Ja, es gibt auch andere Sieger als Kornel Nemeth. Das ist das Fazit nach dem Finallauf der Profis am Sonntagnachmittag. Der ungarische Seriendominator laborierte mit „Rücken“. Trotzdem trat er an, um sich noch möglichst viele Punkte zu sichern. Zu Beginn des Rennens tat er sich sichtbar schwer. Und das gesamte Rennen über merkte man „Cory“ das Handicap an. Nach etwa einer halben Stunde hatte er sich auf Platz drei vorgekämpft. Dann gab es eine Phase zu Halbzeit des Rennens, als drei Mann um die Führung kämpften. Am Ende setzte sich aber Chris Gundermann auf seiner Yamaha klar durch, gefolgt von Chris Weiß (KTM). Der ungewohnte dritte Platz am Podium blieb für Nemeth (TM).

1. Platz Chris Gundermann (Yamaha), 2. Platz Chris Weiß (KTM). 3. Platz Nemeth (TM)
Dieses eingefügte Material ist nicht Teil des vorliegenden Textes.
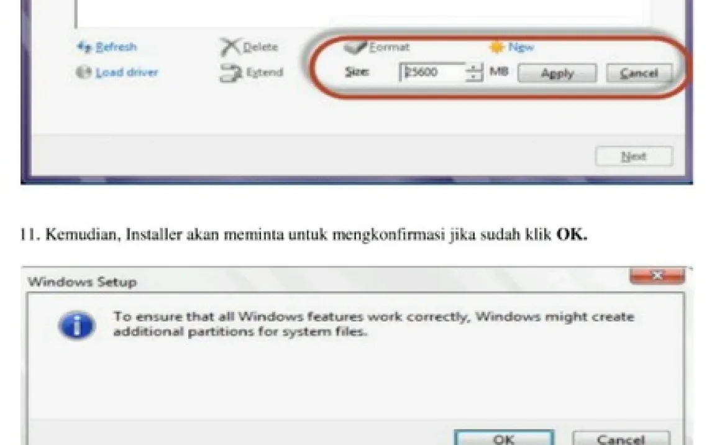Select the Delete partition link
The width and height of the screenshot is (712, 445).
pos(260,47)
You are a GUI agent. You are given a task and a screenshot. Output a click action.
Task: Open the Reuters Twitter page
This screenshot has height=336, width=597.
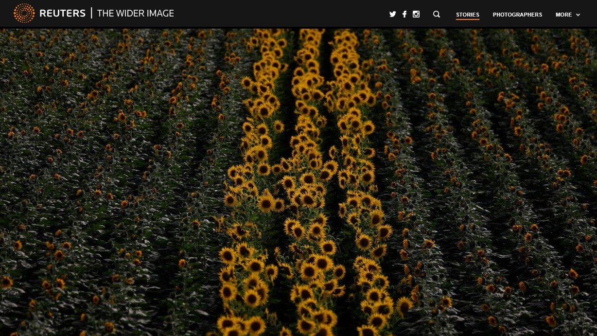pyautogui.click(x=393, y=14)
1. Platz Chris Gundermann (Yamaha), 2. Platz Chris Weiß (KTM). 3. Platz Kornel Nemeth (TM)

In der Advanced-Klasse war die Hackfolge relativ schnell bestimmt. Domenico Felici siegte deutlich vor Miro Rether und Michael Röhrl.

Fazit: Venusberg hat Potenzial zu einer neuen „Groß-Location“ für die Cross-Country-Community. Allen Beteiligten hat die Arbeit im Erzgebirge Spaß gemacht.